Written problem – In the lines below, change "Where should I click to" to "Where do I click to" and leave everything else the same.

***** Provided data

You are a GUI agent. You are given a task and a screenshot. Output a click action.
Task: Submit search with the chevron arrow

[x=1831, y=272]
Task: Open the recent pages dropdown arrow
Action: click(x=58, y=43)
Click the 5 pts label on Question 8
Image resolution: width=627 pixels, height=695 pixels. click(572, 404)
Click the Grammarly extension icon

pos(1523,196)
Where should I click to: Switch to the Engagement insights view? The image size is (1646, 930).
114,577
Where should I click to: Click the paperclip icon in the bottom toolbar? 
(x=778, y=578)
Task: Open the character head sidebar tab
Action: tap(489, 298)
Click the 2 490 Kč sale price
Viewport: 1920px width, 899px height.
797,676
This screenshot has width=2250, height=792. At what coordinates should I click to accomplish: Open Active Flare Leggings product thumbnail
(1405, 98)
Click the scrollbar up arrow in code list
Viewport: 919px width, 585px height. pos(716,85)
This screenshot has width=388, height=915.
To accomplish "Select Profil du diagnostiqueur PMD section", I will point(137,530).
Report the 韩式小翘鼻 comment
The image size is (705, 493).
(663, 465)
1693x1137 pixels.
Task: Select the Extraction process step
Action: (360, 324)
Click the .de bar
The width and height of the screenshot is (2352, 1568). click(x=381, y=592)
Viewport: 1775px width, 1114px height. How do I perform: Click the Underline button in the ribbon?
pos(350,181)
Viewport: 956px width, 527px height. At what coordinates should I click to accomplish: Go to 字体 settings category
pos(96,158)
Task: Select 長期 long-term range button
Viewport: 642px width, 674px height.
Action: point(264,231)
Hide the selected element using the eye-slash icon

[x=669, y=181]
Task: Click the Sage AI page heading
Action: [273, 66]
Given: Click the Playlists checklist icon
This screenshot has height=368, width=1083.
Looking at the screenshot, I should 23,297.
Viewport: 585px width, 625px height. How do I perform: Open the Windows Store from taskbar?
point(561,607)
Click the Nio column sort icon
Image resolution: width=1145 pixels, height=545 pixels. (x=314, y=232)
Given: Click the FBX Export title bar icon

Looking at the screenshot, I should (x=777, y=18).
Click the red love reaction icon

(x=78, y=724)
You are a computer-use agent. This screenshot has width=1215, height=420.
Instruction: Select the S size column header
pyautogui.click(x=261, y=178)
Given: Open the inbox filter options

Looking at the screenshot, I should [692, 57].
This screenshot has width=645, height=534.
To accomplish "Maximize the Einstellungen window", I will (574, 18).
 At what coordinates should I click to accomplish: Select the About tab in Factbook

**********

Result for this task –
You are a GUI agent. You are given a task and a screenshot. Output a click action.
Task: Submit search with the chevron arrow

[x=1831, y=272]
Task: Open the recent pages dropdown arrow
Action: click(x=58, y=43)
Click the 5 pts label on Question 8
Image resolution: width=627 pixels, height=695 pixels. click(572, 404)
Click the Grammarly extension icon

pos(1523,196)
Where do I click to: Switch to the Engagement insights view? The image size is (1646, 930).
114,577
Where do I click to: Click the paperclip icon in the bottom toolbar? 
(x=778, y=578)
Task: Open the character head sidebar tab
Action: tap(489, 298)
Click the 2 490 Kč sale price
Viewport: 1920px width, 899px height.
797,676
This screenshot has width=2250, height=792. At what coordinates should I click to accomplish: Open Active Flare Leggings product thumbnail
(1405, 98)
Click the scrollbar up arrow in code list
Viewport: 919px width, 585px height. pos(716,85)
This screenshot has width=388, height=915.
To accomplish "Select Profil du diagnostiqueur PMD section", I will point(137,530).
Report the 韩式小翘鼻 comment
The image size is (705, 493).
(663, 465)
1693x1137 pixels.
Task: Select the Extraction process step
Action: (360, 324)
Click the .de bar
The width and height of the screenshot is (2352, 1568). click(x=381, y=592)
Viewport: 1775px width, 1114px height. How do I perform: Click the Underline button in the ribbon?
pos(350,181)
Viewport: 956px width, 527px height. At what coordinates should I click to accomplish: Go to 字体 settings category
pos(96,158)
Task: Select 長期 long-term range button
Viewport: 642px width, 674px height.
Action: point(264,231)
Hide the selected element using the eye-slash icon

[x=669, y=181]
Task: Click the Sage AI page heading
Action: [273, 66]
Given: Click the Playlists checklist icon
This screenshot has height=368, width=1083.
Looking at the screenshot, I should 23,297.
Viewport: 585px width, 625px height. How do I perform: Open the Windows Store from taskbar?
point(561,607)
Click the Nio column sort icon
Image resolution: width=1145 pixels, height=545 pixels. (x=314, y=232)
Given: Click the FBX Export title bar icon

Looking at the screenshot, I should (x=777, y=18).
Click the red love reaction icon

(x=78, y=724)
You are a computer-use agent. This screenshot has width=1215, height=420.
Instruction: Select the S size column header
pyautogui.click(x=261, y=178)
Given: Open the inbox filter options

Looking at the screenshot, I should [692, 57].
This screenshot has width=645, height=534.
To accomplish "Maximize the Einstellungen window", I will (574, 18).
 At what coordinates should I click to accomplish: Select the About tab in Factbook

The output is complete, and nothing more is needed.